Tagesschau Online, ARD, vom 26. August 2023
Viele kennen die Rede, fast jeder kennt das Zitat: "I have a dream" rief Martin Luther King Jr., Geistlicher und Ikone der Bürgerrechtsbewegung in den USA, am 28. August 1963 seiner Zuhörerschaft am Lincoln Memorial in Washington D.C. zu. Er träumte von einer Zukunft, in der seine Kinder ihres Charakters und nicht ihrer Hautfarbe wegen beurteilt werden, von absoluter Gleichberechtigung und -behandlung in einer "farbenblinden" Gesellschaft.
Die Tagesschau veröffentlichte dazu einen Beitrag von Katrin Brand unter dem Titel "Das falsch ausgelegte Erbe von Martin Luther King". Wer fehldeutet, ist schnell ausgemacht: "Konservative in den USA beziehen sich häufig darauf - reißen Kings Worte dabei aber aus dem Zusammenhang." Aufgezählt werden dann ausschließlich vermeintliche Missdeutungen der Konservativen, weil sie auch positive Diskriminierung (die Bevorzugung Einzelner aufgrund ihres Minderheitsstatus‘) verhindern wollen.

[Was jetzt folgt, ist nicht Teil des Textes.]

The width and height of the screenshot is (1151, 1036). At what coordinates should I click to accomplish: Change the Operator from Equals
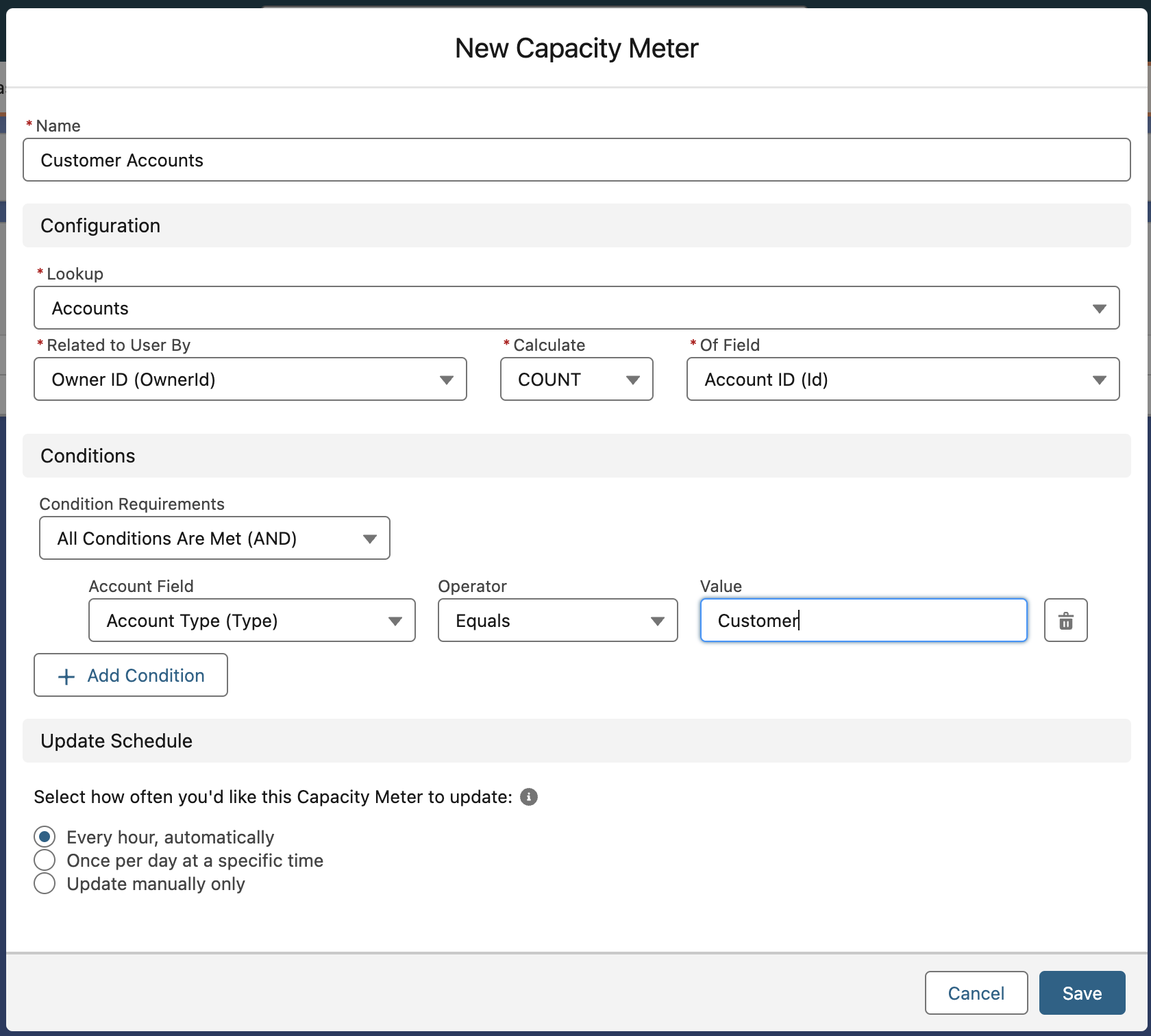[x=557, y=621]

Da ist zum Beispiel Ronald Reagan, der zugunsten absoluter Gleichbehandlung Quotenregelungen zur Förderung von Minderheiten am Arbeitsmarkt ausschloss. Ähnlich missdeutend argumentierten Konservative, so Brand, mit Blick auf die gerichtliche Unterbindung der "Affirmative Action" (eine Maßnahme, der zufolge afroamerikanischen Studenten der Zugang zur Universität erleichtert werden sollte). Unvermeidlich folgt das Beispiel Ron DeSantis. Er hatte auf King rekurriert, nachdem er Unterrichtsinhalte zu Geschlechtsidentität und sexueller Orientierung in ersten und zweiten Klassenstufen verbieten und solche zu Sklaverei hat abmildern lassen.
Wie auch immer man zu derartigen Politikinhalten steht - dieser Artikel ist politisch einseitig, unpräzise, suggestiv und damit schließlich tendenziös. Warum?

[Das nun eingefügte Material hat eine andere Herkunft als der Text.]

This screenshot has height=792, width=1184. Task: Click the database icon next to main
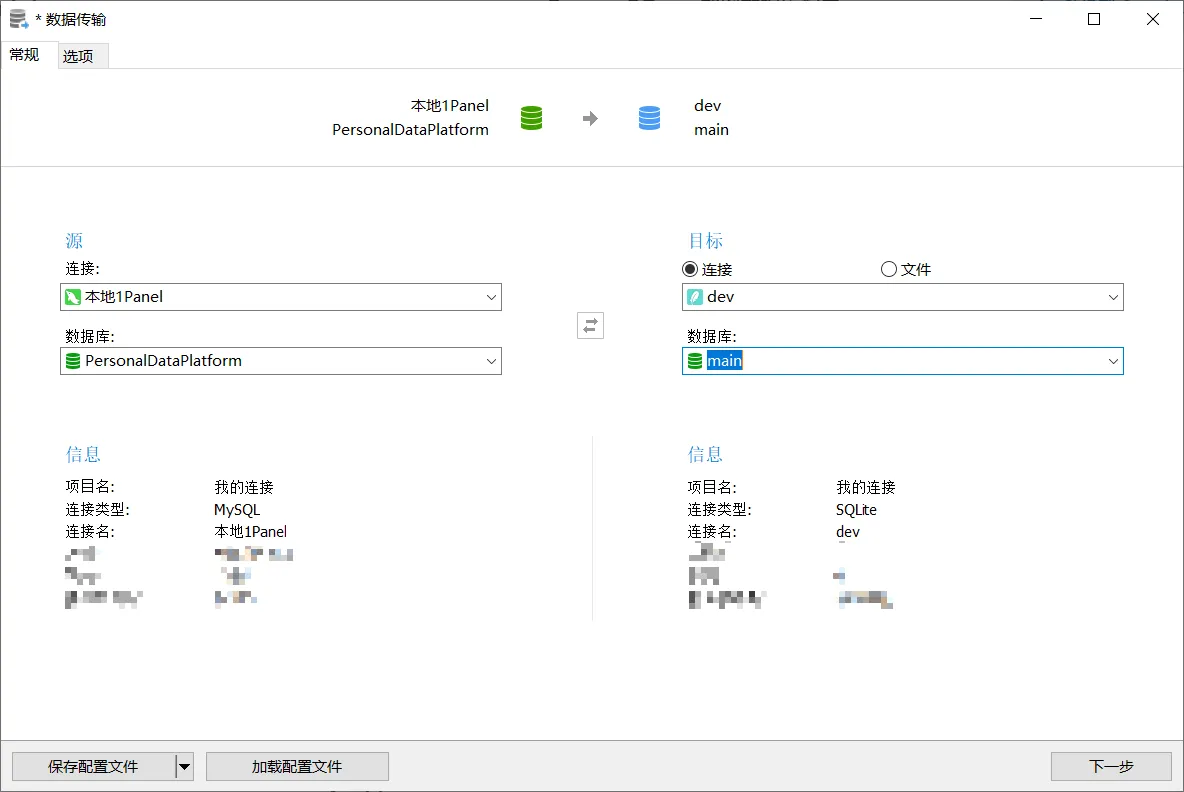point(695,361)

) Einseitig ist er, weil er ausschließlich republikanische Missdeutungen Kings aufgreift.
) Unpräzise ist er, weil er nicht zwischen Tatsachenfeststellung und Handlungsempfehlungen unterscheidet. Aus der Tatsache, dass Ungleichheiten zwischen Schwarzen und Weißen immer noch herrschen, folgt nicht zwingend, dass eine Überkompensation stattfinden und eine Ungleichbehandlung mit umgekehrten Vorzeichen fortgesetzt werden muss.

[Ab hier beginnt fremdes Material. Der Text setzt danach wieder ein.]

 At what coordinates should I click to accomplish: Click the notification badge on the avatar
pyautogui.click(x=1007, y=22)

) Suggestiv ist er, indem er insinuiert, Kings Tochter widerspräche den konservativen Deutungen. Sie beklagt vielmehr ein parteiübergreifendes Missdeuten: Jeder stelle sich nach Belieben einen "bequemen King" zusammen.
Wir fragen: Warum werden in einem nachrichtlichen Format, das Falschauslegungen bedeutender Persönlichkeiten thematisiert, nicht alle politischen Auslegungen gleichwertig widergespiegelt? Wer falsch liegt, bestimmt nicht die ARD – zumindest nicht laut Programmauftrag.
Wir fordern mindestens eine genauere Differenzierung des Formats. Wenn der Text schon politisch einseitig argumentiert, dann sollte er als Meinung oder Kommentar gekennzeichnet sein.